Stefan Hells STED-Mikroskop (kurz für Stimulated Emission Depletion) und die sogenannte photoaktivierte Lokalisationsmikroskopie, die von den beiden anderen Preisträgern Eric Betzig und William Moerner entwickelt wurden, seien heute die wichtigsten bildgebenden Verfahren der Biologie, sagt Professor Tinnefeld. „Alle Labore schaffen sich solche Mikroskope an, kein großer Hersteller kommt ohne diese Technik aus“, so der Chemiker, der in seiner Arbeitsgruppe selbst beide Techniken verwendet und der die Nobelpreisträger Hell und Betzig gut kennt.

„Unser Institut war an der Entwicklung und Verbreitung dieser Technik beteiligt“, sagt Tinnefeld. Mit diesem Wissen habe das Institut eine Firma ausgegründet, die Referenzstrukturen entwickelt und vertreibt, mit denen große Hersteller wie Zeiss und Leica ihre Mikroskope testen und kalibrieren können.

„Ich kenne Stefan schon seit Ewigkeiten“, sagt Tinnefeld über den frischgebackenen rumänisch-deutschen Nobelpreisträger.

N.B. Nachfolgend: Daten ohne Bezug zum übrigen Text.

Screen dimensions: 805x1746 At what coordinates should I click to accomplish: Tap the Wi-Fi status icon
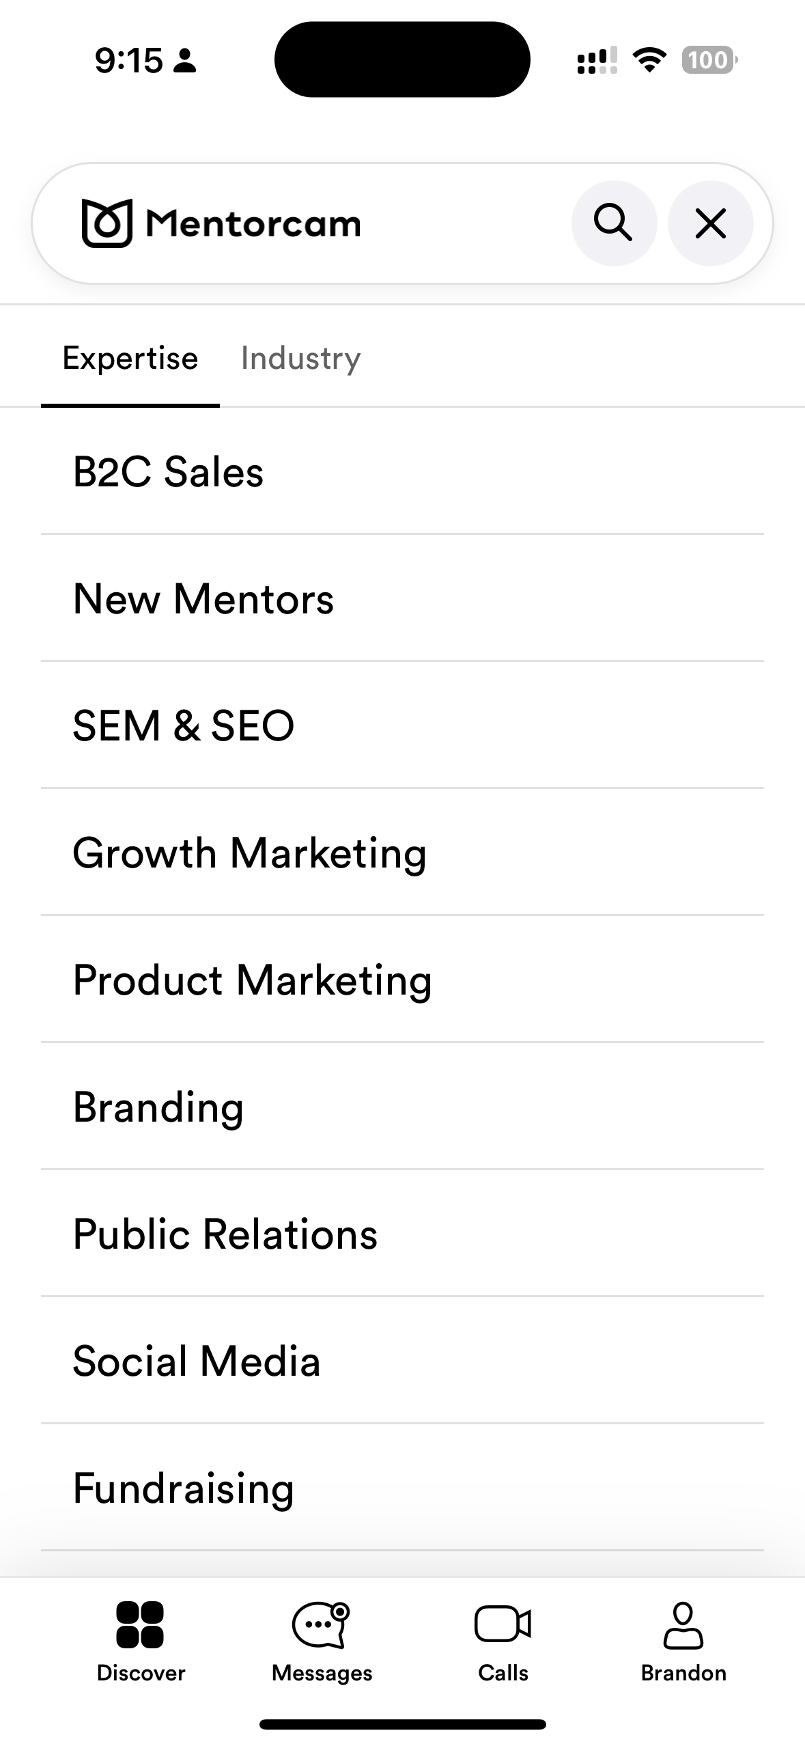649,60
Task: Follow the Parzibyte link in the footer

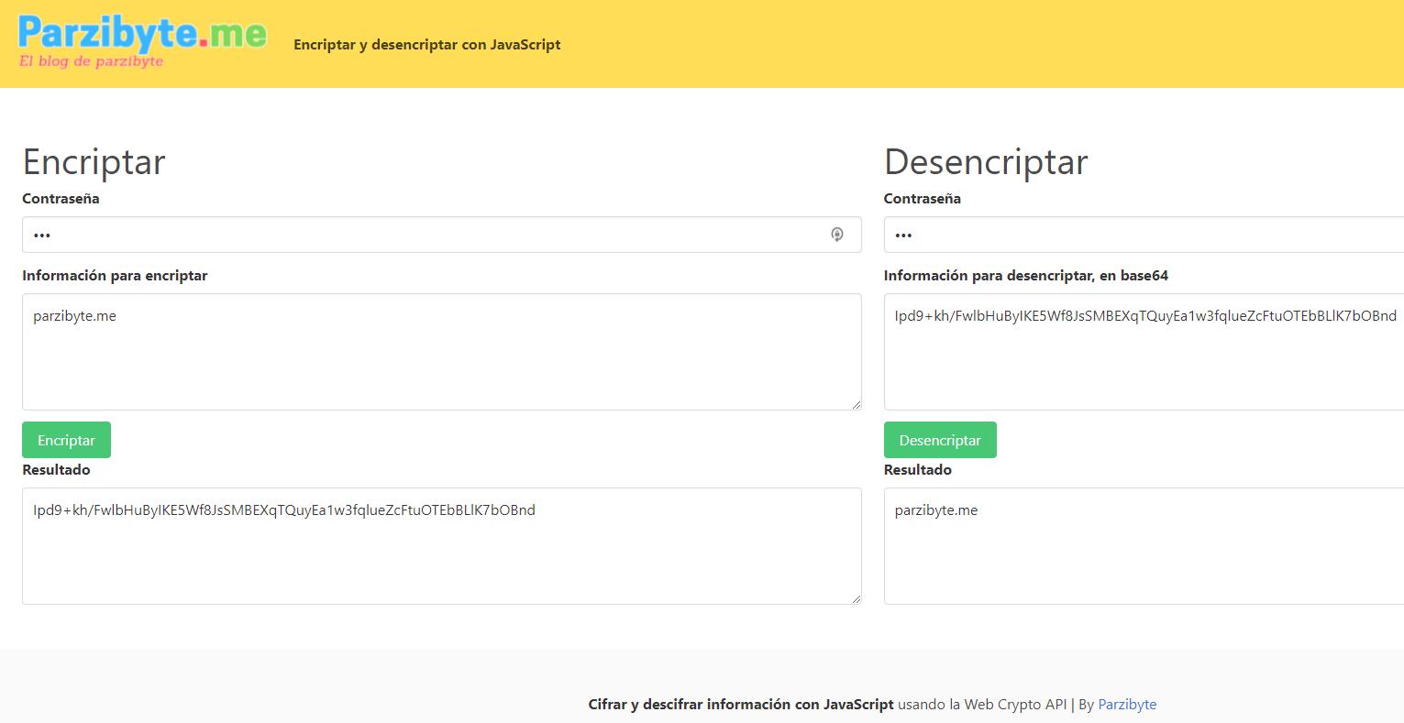Action: point(1126,705)
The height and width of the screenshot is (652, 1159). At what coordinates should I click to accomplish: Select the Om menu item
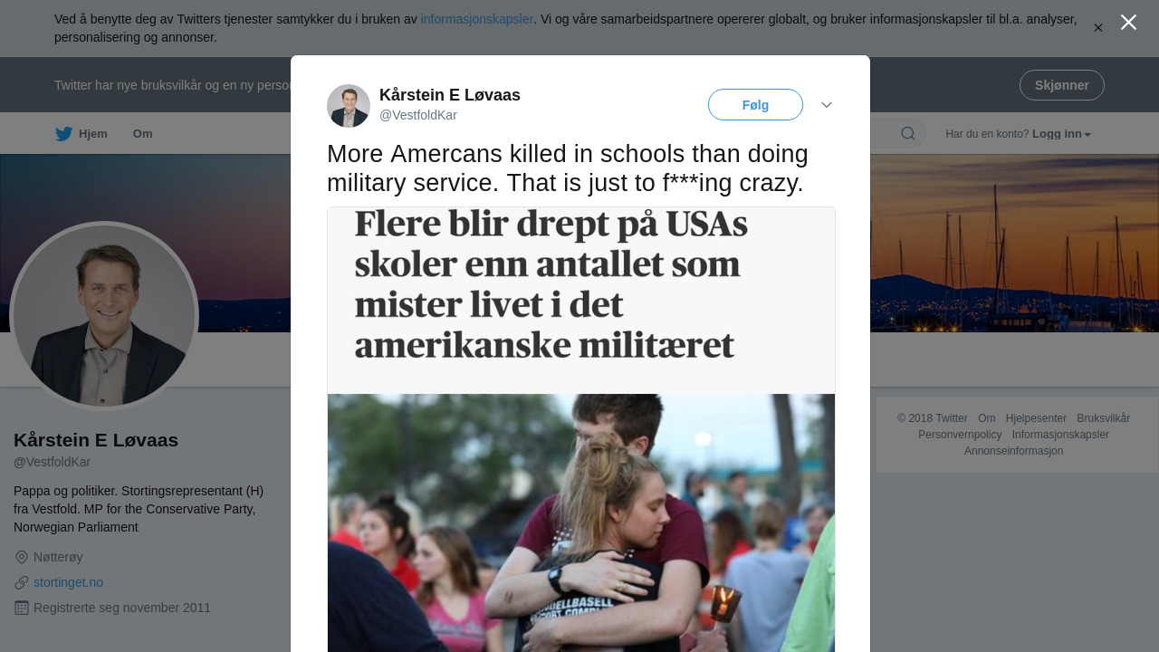[x=142, y=134]
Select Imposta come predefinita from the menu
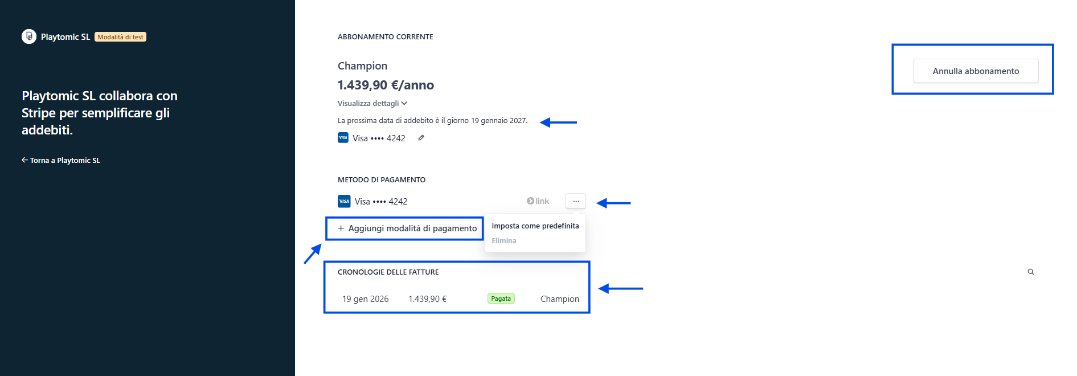 (x=535, y=226)
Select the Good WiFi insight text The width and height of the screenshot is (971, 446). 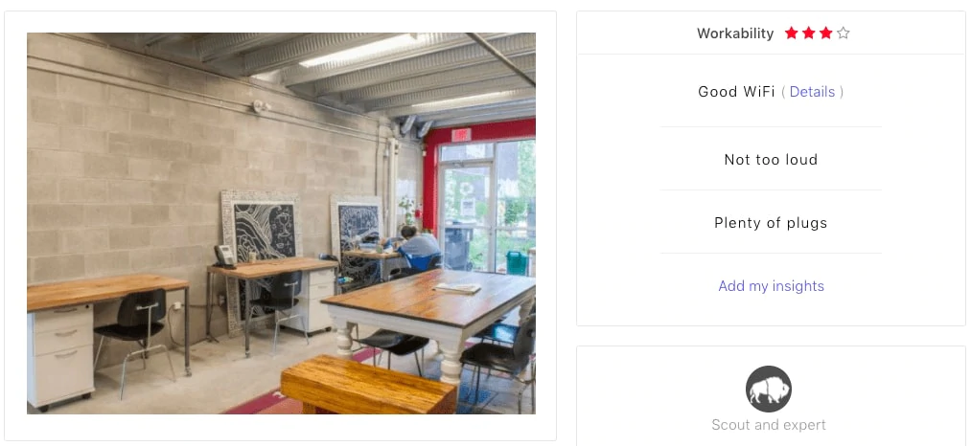click(736, 92)
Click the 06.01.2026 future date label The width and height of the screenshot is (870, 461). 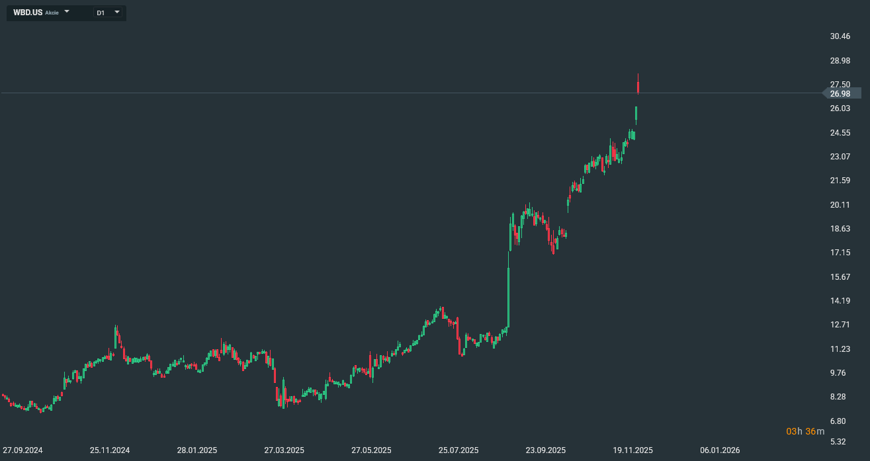click(720, 450)
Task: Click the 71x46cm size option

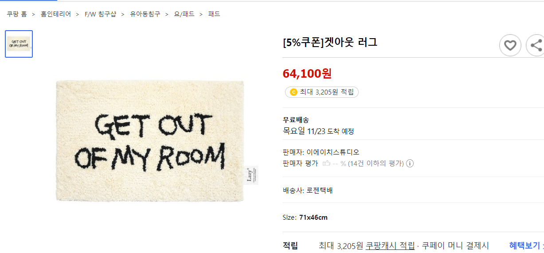Action: 313,217
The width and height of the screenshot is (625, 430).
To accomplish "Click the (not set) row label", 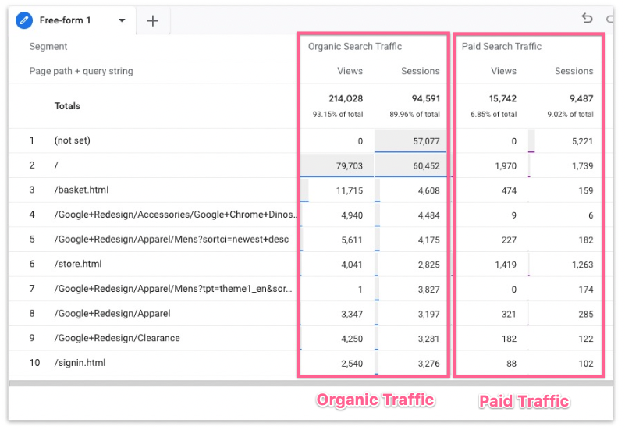I will [73, 141].
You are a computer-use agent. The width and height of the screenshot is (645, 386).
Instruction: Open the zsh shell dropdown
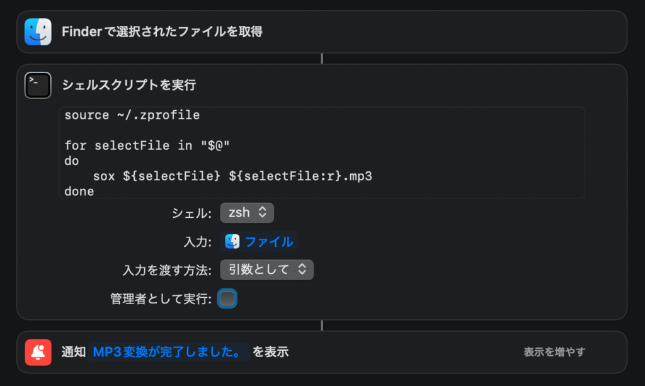click(247, 213)
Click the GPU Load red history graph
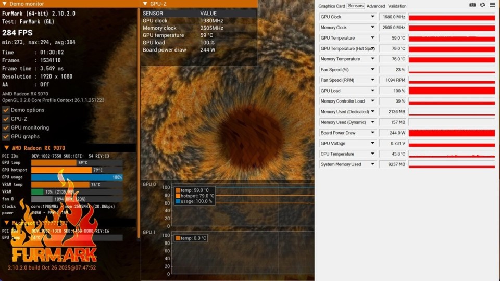This screenshot has height=281, width=500. (452, 91)
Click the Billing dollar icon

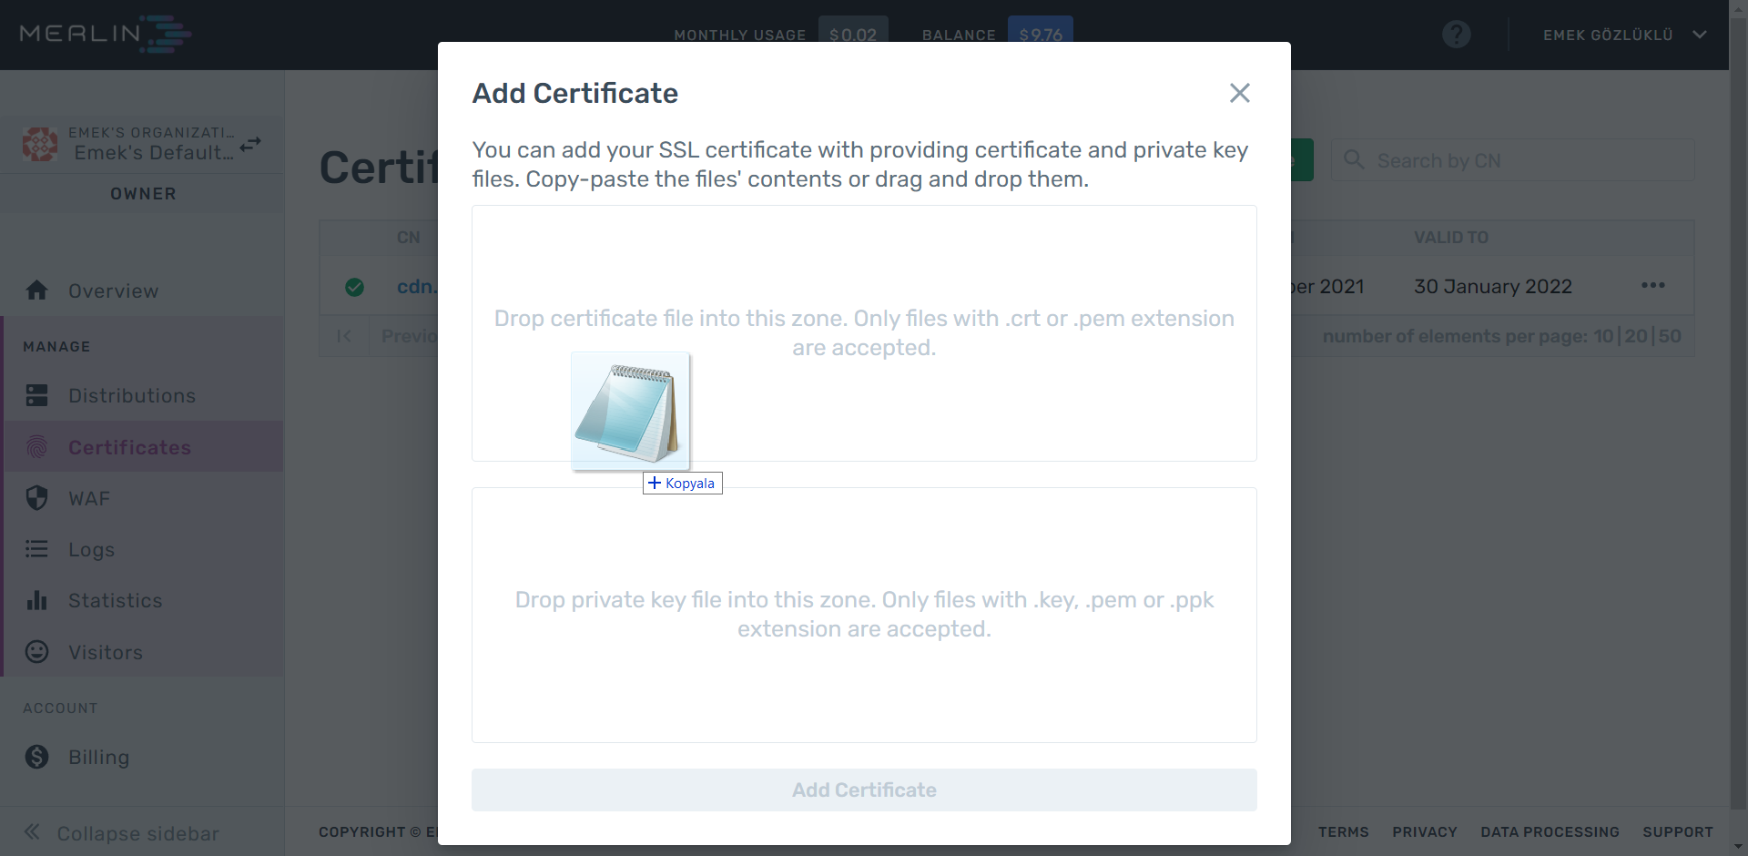[36, 757]

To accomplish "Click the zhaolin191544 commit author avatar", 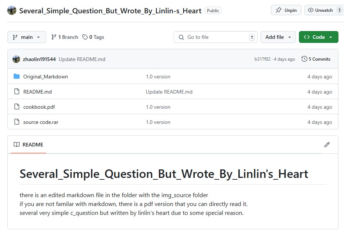I will pyautogui.click(x=16, y=59).
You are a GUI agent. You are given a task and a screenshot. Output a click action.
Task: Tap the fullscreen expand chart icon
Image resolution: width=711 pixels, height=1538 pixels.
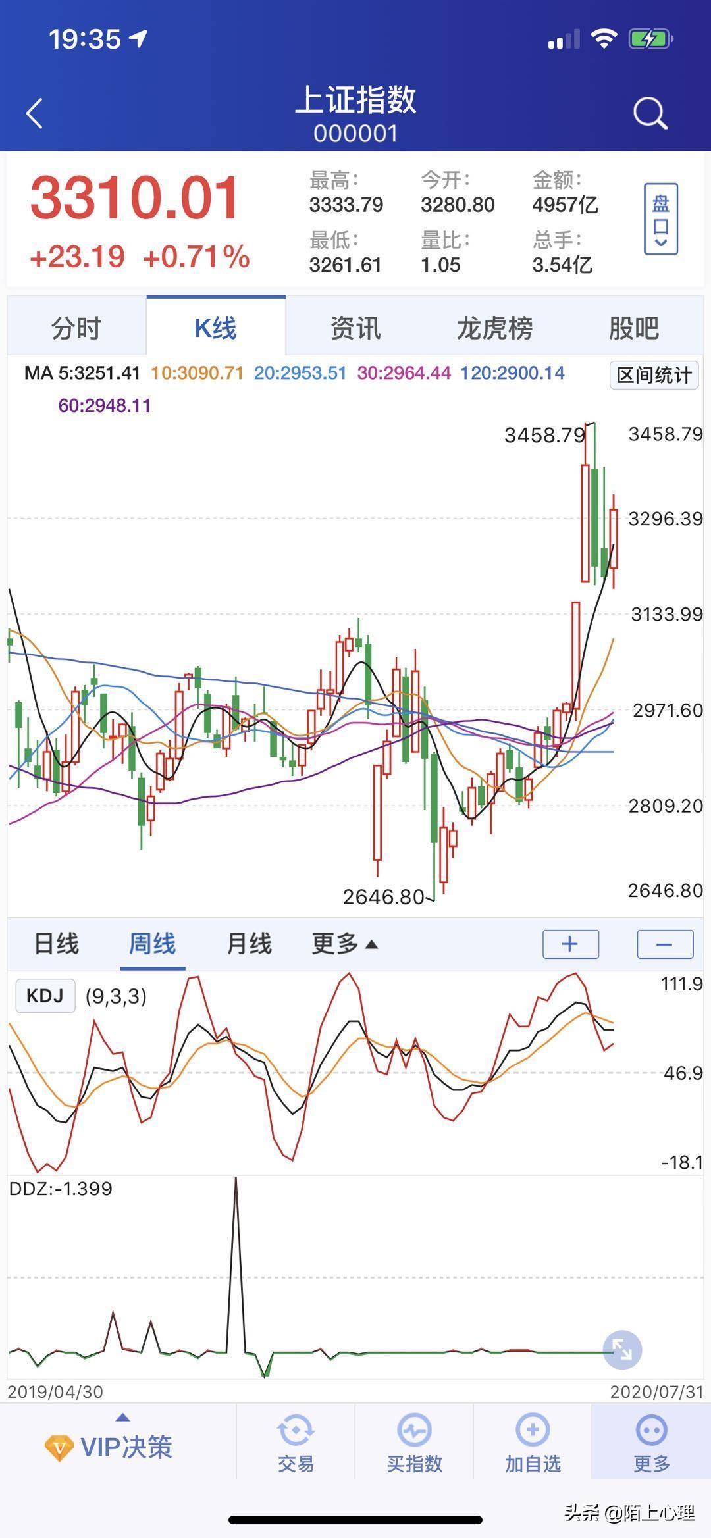click(622, 1350)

Er beschreibt ihn als fair, aber durchsetzungsstark: „In den 1990er Jahren kämpfte er in Deutschland gegen extremen Widerstand. Er hatte Probleme, Geld für seine Forschung zu bekommen, und ging deswegen nach Finnland“, erinnert sich der Chemiker. Als Hell dann 1994 das Prinzip seines Mikroskops veröffentlichte, sei die Reaktion verhalten gewesen.

Doch als er sechs Jahre später einen funktionieren Prototypen präsentierte, sei er in der Forschungslandschaft „nach oben gespült“ worden und habe schnell die Leitung des Max-Planck-Instituts (MPI) für biophysikalische Chemie in Göttingen übernommen.

Dort betreute er die Doktorarbeit von Birka Lalkens, die heute in der Arbeitsgruppe von Professor Tinnefeld an der TU Braunschweig arbeitet.

„Stefan Hell hielt engen Kontakt zu seinen Doktoranden und war über ihre Forschung immer auf dem Laufenden“, beschreibt Lalkens ihren ehemaligen Doktorvater. „Er ist eine außergewöhnliche Persönlichkeit mit breiten Interessen. Und er kann tolle Geschichten erzählen.“ Mit seinen Mitarbeitern sei er per Du, und auf dem Dach das MPI in Göttingen werde auch schon mal gegrillt und ein Bier getrunken.

Von 2006 bis 2009 erprobte Lalkens in ihrer Doktorarbeit bei Stefan Hell die Anwendung der STED-Mikroskopie in lebenden Zellen (Bild oben). Dieses Wissen wendet sie nun in ihre neue Arbeitsgruppe in Braunschweig an. Beide, Lakens und ihr Chef, sind sich einig: Der Nobelpreis für Hell, Betzig und Moerner ist vollkommen gerechtfertigt. „Alle drei stehen für echte Durchbrüche“, sagt Professor Tinnefeld

Dieser Durchbruch basiert auf der geschickten Nutzung von Fluoreszenz. Mit diesem Begriff beschreibt man das Abstrahlen von Licht durch ein Material, das zuvor durch anderes Licht angeregt wurde. Dieses Selbstleuchten macht man sich schon lange in der Mikroskopie zunutzen, indem zum Beispiel einzelne Strukturen in Zellen mit fluoreszierenden Stoffen markiert werden. Doch aufgrund des Abbe-Limits werden Strukturen, die kleiner sind als 200 Nanometer, unscharf.

Hell entwickelte ein Mikroskop, bei dem zunächst ein Laser einen großen Bereich einer Probe anregt und anschließend ein weiterer Laser die Fluoreszenz mit Ausnahme eines winzigen, einen Nanometer großen Bereiches wieder ausschaltet. Was übrig bleibt, ist ein einzelner winziger Lichtpunkt. Die Laser tasten nach und nach die Probe ab, aus den zusammengefügten, jeweils einen Nanometer großen Lichtpunkten entsteht so ein hochaufgelöstes Gesamtbild.

Damit wird der Nano-Kosmos sichtbar. Und anders als bei der Elektronenmikroskopie funktioniert dieses Verfahren auch bei lebenden Zellen, ohne sie zu töten. Entsprechend begründete das Nobelpreis-Komitee seine Entscheidung damit, dass die hochauflösende Mikroskopie ermögliche, die „innersten Geheimnisse des Lebens abzubilden“. Alle drei Forscher arbeiten bereits an medizinischen Anwendungen. Stefan Hell etwa untersucht, wie Krebszellen untereinander und mit anderen Zellen kommunizieren.

Nicht nur in Göttingen freut man sich über den Nobelpreis. Niedersachsens Wissenschaftsministerin Gabriele Heinen-Kljajic gratulierte wenige Stunden nach der Bekanntgabe: „Das ist ein außerordentlicher Erfolg für Professor Hell, für Niedersachsen und die Universität Göttingen“, schrieb die Ministerin.